- **Exercise requirements**:
Output as a JSON list of strings, one per line and skipping blank lines, the lines of the listing starting with the line containing "Screen dimensions: 595x499" and going on through the line containing "Action: click(x=485, y=274)".

- **Record set**:
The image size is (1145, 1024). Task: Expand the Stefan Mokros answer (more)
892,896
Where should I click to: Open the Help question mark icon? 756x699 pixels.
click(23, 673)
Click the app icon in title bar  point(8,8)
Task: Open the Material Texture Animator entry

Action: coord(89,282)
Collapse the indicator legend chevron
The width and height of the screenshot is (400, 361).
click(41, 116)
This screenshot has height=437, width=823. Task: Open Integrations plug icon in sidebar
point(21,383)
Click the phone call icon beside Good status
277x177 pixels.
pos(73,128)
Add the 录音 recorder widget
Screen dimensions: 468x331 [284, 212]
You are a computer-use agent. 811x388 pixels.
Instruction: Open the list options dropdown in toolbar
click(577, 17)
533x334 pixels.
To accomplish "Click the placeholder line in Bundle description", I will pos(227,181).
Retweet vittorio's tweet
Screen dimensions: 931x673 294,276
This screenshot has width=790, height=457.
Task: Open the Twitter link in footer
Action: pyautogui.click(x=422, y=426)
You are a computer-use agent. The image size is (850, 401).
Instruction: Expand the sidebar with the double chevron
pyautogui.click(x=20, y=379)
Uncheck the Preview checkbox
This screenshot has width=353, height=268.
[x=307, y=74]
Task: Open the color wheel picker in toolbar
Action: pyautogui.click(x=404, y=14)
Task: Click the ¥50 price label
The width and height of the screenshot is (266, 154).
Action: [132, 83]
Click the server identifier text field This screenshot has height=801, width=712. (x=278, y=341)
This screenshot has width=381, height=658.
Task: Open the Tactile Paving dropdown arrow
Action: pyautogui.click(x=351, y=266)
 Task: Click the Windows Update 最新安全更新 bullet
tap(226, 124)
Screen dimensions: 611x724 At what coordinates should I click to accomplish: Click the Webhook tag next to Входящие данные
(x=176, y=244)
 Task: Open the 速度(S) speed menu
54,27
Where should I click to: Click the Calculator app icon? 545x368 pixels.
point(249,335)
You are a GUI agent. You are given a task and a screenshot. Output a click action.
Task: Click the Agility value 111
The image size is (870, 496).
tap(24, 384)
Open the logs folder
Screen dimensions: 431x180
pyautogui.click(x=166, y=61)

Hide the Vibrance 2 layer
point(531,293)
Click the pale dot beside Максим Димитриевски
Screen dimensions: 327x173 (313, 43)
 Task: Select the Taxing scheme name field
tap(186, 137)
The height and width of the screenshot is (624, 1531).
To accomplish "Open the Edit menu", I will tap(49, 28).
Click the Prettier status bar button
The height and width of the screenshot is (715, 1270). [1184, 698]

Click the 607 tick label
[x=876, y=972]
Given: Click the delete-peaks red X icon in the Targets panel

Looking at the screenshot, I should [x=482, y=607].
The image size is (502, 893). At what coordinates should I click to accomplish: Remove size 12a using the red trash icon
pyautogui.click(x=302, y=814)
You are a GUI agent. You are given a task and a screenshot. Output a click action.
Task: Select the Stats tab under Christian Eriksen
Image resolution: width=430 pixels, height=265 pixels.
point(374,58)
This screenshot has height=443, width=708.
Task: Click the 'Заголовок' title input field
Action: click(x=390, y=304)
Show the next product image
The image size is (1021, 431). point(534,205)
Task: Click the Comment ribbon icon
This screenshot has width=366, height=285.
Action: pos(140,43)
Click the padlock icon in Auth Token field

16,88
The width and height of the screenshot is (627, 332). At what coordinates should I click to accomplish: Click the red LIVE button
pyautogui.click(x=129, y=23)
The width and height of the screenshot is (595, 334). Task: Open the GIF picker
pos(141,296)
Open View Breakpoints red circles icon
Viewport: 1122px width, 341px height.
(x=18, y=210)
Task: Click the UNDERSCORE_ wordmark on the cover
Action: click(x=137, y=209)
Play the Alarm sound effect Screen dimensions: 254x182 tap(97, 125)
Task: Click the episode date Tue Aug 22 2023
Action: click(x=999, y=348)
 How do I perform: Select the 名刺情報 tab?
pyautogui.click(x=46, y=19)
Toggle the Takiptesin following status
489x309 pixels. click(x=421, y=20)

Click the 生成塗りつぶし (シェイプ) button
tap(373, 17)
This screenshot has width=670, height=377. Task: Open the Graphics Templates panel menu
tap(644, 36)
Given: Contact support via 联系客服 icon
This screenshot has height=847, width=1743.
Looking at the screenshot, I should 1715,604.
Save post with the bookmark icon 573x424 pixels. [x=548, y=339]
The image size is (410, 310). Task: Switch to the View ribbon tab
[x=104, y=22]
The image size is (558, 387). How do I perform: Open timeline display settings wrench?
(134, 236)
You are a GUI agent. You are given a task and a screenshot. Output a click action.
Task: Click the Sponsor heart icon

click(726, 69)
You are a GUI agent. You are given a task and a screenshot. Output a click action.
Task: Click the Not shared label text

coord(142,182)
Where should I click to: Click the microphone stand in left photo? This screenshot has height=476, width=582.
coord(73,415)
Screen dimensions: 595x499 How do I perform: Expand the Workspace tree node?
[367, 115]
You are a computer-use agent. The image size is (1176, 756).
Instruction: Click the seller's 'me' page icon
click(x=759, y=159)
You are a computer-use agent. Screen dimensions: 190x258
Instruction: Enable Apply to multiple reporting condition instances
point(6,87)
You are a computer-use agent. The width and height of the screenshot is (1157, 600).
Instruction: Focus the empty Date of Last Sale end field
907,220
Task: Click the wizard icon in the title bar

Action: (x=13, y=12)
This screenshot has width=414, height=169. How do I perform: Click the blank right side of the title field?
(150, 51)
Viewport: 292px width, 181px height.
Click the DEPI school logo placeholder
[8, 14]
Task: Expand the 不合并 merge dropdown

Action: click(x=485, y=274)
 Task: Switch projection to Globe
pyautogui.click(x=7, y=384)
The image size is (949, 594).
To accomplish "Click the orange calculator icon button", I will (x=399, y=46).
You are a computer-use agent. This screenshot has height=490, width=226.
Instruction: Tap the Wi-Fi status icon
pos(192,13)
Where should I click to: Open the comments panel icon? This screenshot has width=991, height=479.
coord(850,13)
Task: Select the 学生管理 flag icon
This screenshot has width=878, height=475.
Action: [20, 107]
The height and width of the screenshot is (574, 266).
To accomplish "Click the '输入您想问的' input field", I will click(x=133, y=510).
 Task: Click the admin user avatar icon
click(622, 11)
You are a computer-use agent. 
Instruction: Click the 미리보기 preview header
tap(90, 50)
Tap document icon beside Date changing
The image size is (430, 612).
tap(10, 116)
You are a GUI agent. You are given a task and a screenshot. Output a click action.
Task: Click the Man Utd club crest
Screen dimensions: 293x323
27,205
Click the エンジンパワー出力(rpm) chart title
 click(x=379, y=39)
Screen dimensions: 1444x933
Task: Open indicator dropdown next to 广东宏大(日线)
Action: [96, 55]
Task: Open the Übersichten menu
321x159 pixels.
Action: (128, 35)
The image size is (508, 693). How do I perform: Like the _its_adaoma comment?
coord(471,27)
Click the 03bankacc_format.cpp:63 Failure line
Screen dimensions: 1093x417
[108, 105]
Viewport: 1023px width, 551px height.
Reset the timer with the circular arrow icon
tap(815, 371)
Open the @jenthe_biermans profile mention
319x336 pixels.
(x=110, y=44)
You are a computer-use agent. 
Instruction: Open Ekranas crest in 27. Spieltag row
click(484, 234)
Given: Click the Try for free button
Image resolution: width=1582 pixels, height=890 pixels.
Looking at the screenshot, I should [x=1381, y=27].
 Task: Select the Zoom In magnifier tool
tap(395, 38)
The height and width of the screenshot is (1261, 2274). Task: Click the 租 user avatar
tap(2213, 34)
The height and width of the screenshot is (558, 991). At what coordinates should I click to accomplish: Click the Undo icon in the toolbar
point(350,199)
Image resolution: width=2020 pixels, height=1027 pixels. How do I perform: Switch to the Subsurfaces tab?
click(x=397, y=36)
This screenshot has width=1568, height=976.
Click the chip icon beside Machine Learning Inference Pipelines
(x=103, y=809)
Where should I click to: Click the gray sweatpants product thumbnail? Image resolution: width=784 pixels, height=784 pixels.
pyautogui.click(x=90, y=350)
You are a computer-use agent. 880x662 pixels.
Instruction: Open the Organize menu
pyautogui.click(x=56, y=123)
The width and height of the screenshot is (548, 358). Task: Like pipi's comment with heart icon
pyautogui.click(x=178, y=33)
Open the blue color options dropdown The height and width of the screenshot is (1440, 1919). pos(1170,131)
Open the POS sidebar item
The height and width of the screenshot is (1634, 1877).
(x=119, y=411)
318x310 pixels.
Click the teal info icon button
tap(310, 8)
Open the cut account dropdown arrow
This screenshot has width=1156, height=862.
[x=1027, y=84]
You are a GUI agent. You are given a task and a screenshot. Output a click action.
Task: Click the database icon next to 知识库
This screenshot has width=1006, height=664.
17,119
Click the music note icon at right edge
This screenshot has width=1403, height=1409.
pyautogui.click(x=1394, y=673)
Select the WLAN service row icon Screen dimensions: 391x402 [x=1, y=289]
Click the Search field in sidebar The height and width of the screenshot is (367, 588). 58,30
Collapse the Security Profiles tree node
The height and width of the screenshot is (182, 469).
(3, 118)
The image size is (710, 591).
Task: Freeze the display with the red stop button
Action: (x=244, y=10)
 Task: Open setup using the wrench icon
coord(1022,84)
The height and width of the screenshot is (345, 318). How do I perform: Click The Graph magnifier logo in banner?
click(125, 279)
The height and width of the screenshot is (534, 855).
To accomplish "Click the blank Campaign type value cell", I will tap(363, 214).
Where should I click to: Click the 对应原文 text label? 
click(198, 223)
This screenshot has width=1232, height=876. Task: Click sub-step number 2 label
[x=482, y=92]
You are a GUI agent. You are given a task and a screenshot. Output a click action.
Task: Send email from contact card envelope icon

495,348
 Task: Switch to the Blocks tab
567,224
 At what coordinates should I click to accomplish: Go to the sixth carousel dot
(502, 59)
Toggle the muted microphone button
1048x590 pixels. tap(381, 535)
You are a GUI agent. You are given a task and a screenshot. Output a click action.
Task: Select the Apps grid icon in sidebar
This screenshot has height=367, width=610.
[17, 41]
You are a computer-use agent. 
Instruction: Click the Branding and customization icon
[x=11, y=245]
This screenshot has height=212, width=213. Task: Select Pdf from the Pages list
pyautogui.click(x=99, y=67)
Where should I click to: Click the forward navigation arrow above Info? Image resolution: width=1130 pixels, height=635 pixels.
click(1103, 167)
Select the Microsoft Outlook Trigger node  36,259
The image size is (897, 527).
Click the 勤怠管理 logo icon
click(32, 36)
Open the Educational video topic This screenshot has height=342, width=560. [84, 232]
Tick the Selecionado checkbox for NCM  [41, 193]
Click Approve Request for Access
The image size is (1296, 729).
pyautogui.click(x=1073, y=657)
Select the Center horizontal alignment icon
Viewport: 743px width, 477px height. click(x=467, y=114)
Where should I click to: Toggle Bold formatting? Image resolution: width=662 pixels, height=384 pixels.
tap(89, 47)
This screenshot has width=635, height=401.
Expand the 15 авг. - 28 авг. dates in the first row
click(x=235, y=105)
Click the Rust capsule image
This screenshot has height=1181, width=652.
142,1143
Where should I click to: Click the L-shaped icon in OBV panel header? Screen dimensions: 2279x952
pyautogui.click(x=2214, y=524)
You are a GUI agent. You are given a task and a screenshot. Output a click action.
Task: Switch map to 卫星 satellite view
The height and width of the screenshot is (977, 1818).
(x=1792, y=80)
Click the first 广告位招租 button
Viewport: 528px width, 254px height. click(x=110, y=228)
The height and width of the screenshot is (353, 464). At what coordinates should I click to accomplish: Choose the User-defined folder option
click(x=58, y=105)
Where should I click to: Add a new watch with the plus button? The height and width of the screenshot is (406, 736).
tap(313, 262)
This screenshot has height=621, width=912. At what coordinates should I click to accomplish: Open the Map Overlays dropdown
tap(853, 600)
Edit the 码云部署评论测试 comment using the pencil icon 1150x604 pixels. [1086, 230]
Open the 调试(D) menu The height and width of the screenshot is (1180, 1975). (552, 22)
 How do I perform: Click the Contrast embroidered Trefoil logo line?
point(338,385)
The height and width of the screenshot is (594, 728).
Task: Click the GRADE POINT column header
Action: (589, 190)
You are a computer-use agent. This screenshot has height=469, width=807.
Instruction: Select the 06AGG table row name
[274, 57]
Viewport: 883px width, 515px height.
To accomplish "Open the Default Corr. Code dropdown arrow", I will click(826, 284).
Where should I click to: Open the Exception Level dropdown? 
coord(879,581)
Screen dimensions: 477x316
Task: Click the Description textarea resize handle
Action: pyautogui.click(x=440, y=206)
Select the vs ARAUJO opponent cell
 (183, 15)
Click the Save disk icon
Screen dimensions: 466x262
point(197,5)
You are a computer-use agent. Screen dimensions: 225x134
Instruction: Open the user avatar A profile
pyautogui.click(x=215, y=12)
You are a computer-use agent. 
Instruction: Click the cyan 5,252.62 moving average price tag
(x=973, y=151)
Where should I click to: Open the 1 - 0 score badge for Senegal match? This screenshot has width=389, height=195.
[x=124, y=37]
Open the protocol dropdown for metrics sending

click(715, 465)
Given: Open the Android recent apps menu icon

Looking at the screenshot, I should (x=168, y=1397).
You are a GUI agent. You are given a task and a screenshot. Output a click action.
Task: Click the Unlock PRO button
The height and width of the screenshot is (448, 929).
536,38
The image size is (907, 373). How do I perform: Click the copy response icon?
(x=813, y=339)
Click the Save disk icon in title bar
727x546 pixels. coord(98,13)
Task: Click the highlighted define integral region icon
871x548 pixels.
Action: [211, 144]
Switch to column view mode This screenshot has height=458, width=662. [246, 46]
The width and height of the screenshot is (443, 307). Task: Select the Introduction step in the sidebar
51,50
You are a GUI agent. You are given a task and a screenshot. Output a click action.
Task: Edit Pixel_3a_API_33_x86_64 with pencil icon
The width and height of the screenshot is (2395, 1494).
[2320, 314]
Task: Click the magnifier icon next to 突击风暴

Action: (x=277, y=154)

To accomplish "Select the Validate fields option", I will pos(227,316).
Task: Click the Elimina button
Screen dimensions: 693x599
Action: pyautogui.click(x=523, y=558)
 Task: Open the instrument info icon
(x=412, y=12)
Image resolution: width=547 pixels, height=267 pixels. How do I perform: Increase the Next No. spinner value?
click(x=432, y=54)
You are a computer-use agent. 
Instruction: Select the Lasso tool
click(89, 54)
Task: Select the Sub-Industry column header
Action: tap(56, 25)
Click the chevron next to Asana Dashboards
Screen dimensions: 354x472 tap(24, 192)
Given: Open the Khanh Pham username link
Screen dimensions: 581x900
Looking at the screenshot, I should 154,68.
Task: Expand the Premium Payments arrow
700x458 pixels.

- **Solution for this problem**:
[
  "Screen dimensions: 595x499 How do I perform: Expand the Workspace tree node?",
  "[367, 115]",
  "You are a computer-use agent. The image size is (1176, 756).",
  "Instruction: Click the seller's 'me' page icon",
  "click(x=759, y=159)",
  "You are a computer-use agent. Screen dimensions: 190x258",
  "Instruction: Enable Apply to multiple reporting condition instances",
  "point(6,87)",
  "You are a computer-use agent. The width and height of the screenshot is (1157, 600).",
  "Instruction: Focus the empty Date of Last Sale end field",
  "907,220",
  "Task: Click the wizard icon in the title bar",
  "Action: (x=13, y=12)",
  "This screenshot has width=414, height=169. How do I perform: Click the blank right side of the title field?",
  "(150, 51)",
  "Viewport: 292px width, 181px height.",
  "Click the DEPI school logo placeholder",
  "[8, 14]",
  "Task: Expand the 不合并 merge dropdown",
  "Action: click(x=485, y=274)"
]